CANADIAN MINING PERSPECTIVES: Mining analysts miss mark on predictions

The latest report from ERNST & YOUNG says most mining analysts have missed the mark by repeatedly predicting a shar...



The latest report from ERNST & YOUNG says most mining analysts have missed the mark by repeatedly predicting a sharp decline in metal prices. Here's a summary of what the authors observed:

Contrary to the continued assertions of mining analysts, current metal prices are actually a return to sustainable price levels following an extended period of artificially depressed prices. While analysts are wary of straying too far from the comfort zone of historic averages, the mining companies by their actions are taking a far more realistic view.

There are three underlying reasons for the analysts' errors.

1) Research shows that analysts' short-term metal price forecasts since the beginning of 2005 have been significantly adrift of where prices have actually settled, by anywhere between 20% and 200%. The result? Most mines and mining companies have been materially undervalued.

2) More often than not, significant premiums have been paid over market prices. Over US$100 billion have been spent on the recent takeovers of Falconbridge, Inco, Phelps-Dodge and Alcan, as the key players fight it out for control of low-cost production across the globe.

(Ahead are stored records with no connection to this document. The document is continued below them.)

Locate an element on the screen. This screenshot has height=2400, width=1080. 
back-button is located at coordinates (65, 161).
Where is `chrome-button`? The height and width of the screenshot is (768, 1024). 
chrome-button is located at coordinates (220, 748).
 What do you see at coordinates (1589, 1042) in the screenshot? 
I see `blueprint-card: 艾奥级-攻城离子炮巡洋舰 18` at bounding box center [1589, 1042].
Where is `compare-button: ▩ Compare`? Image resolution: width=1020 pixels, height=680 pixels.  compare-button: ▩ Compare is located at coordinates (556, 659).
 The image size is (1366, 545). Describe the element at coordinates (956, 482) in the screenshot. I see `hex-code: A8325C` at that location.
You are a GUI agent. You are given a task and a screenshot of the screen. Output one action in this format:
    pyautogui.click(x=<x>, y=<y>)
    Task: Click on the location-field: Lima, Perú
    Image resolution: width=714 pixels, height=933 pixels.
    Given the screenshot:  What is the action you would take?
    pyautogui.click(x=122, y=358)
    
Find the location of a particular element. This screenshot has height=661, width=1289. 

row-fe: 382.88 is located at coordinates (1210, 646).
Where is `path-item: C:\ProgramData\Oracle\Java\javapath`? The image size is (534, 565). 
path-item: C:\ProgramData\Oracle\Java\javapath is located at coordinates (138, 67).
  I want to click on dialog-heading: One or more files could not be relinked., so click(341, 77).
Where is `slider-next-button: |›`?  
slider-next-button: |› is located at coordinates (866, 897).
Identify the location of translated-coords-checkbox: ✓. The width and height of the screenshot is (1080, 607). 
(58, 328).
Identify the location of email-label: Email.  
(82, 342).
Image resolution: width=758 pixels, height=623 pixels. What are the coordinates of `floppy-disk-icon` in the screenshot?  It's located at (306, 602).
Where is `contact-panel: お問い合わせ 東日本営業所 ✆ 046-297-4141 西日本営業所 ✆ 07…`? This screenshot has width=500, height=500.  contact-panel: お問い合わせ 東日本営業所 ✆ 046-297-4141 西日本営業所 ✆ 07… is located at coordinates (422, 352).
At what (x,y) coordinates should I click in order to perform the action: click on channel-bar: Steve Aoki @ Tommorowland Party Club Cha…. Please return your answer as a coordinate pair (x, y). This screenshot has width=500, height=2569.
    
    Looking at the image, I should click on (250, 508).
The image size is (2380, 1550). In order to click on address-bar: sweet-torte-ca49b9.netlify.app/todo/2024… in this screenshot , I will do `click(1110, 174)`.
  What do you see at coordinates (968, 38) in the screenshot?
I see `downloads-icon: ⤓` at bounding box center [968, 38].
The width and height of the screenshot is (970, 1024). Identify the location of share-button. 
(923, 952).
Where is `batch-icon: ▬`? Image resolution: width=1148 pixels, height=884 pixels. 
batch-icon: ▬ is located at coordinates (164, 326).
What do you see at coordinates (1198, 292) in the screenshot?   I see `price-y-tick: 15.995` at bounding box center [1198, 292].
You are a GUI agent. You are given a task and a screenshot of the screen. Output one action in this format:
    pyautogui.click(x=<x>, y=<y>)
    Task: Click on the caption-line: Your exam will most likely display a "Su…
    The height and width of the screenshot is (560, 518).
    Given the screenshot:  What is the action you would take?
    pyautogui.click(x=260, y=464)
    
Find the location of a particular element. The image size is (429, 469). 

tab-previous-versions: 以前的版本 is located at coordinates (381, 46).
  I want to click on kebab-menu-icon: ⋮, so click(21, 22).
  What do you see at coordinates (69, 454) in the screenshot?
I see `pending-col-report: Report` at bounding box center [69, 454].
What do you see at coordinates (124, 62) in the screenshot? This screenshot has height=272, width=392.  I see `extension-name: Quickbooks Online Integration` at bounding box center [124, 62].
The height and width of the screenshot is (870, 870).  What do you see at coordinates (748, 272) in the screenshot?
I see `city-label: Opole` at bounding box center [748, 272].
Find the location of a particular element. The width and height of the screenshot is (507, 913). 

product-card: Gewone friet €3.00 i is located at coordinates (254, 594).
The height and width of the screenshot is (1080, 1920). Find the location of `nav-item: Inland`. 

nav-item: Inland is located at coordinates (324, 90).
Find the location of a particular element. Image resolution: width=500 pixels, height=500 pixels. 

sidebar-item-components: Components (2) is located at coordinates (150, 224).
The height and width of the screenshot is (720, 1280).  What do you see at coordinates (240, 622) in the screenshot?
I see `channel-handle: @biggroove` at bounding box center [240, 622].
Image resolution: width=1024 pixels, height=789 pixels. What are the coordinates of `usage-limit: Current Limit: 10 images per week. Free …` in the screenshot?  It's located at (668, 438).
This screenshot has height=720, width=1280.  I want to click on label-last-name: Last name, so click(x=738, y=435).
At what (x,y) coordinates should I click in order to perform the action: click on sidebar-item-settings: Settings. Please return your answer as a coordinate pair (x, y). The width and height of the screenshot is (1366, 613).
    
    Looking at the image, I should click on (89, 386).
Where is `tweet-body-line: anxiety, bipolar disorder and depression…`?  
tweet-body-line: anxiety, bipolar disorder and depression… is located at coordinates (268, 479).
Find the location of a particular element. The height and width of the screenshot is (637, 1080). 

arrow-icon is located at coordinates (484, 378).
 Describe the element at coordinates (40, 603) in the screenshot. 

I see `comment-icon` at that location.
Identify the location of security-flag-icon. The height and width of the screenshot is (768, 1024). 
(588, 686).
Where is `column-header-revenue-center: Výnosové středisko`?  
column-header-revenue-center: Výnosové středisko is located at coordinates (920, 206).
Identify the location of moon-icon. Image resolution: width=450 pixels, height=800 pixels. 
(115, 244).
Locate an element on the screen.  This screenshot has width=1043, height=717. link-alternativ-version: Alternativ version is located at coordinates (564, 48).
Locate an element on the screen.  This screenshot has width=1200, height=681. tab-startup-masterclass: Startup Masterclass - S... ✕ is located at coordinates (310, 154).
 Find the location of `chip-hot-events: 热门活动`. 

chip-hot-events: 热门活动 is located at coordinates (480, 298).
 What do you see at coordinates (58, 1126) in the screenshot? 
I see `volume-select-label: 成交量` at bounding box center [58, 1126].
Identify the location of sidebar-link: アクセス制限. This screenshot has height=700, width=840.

3) Research shows mining companies that have pursued growth through acquisitions have consistently outperformed those that have chosen to grow organically.

The Ernst & Young team studied metal prices over more than a century, highlighting a number of periods that have been interpreted as cycles in the mining industry. The study shows that specific reasons were behind most of these cycles, which are unlikely to be repeated in the near future. For example, weak prices in the 1990s resulted from a collapse of the Soviet Union, triggering the release of 50 years of accumulated stockpiles of minerals alongside a sharp reduction in domestic demand in the CIS. Layered on top of traditionally recognized economic cycles are major developments such as the industrial revolution, the rise of the U.S. economy, the Cold War, the collapse of communism, and, now, the industrialization of China and other emerging markets.